Il blocco del traffico merci a Genova, orchestrato dal Coorpilot Autonomo Lavoratori Portuali (CALP), collettivo storico di camalli genovesi, ha recentemente manifestato una risonanza globale inaspettata.
L’azione, innescata da una mobilitazione sindacale, ha portato alla revoca, da parte della compagnia marittima cinese Cosco, dello sbarco di tre container destinati a Israele.
Questo episodio, documentato con un breve video diffuso dal CALP, sottolinea il peso cruciale del lavoro portuale come presidio di responsabilità sociale e politica.
Il successo di questa iniziativa non è stato casuale, ma il risultato di un coordinamento internazionale tra diversi porti, una rete informale di operatori e attivisti che condividono la volontà di monitorare e, se necessario, ostacolare il transito di armamenti.
Questo legame transnazionale, sempre più rilevante nell’era della globalizzazione, evidenzia come il lavoro portuale non si limiti più a una mera attività logistica, ma si configuri come un punto strategico per l’esercizio di diritti e la contestazione di politiche belliche.

Il CALP, con la sua lunga tradizione di mobilitazione e vigilanza, rappresenta una voce autorevole nel panorama del lavoro portuale italiano.

I camalli, figure emblematiche del porto di Genova, hanno storicamente svolto un ruolo attivo nel controllo del traffico merci, spesso ponendosi in contrasto con interessi economici e geopolitici più ampi.

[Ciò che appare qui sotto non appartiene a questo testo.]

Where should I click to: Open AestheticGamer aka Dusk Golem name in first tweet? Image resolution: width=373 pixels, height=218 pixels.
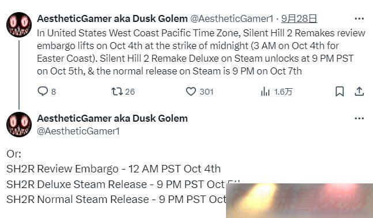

La loro azione non si limita alla semplice opposizione allo sbarco di armi, ma si inserisce in una riflessione più ampia sul ruolo del lavoro portuale nell’economia globale e sulla necessità di una maggiore trasparenza nei flussi commerciali.
L’episodio Cosco solleva interrogativi fondamentali sulla sovranità nazionale, la responsabilità delle compagnie di navigazione e il diritto di contrasto alle attività militari.

La possibilità di influenzare, anche se in parte, il transito di armamenti attraverso un’azione sindacale dimostra la potenziale forza dei lavoratori portuali nel promuovere una politica estera più pacifica e responsabile.
La vicenda invita a considerare il lavoro portuale non come un mero servizio, ma come un atto politico, un esercizio di cittadinanza attiva che può contribuire a costruire un mondo più giusto e sicuro.

Il CALP, con la sua iniziativa, ha offerto un esempio concreto di come la mobilitazione dei lavoratori possa diventare uno strumento efficace per affermare i valori di pace e solidarietà.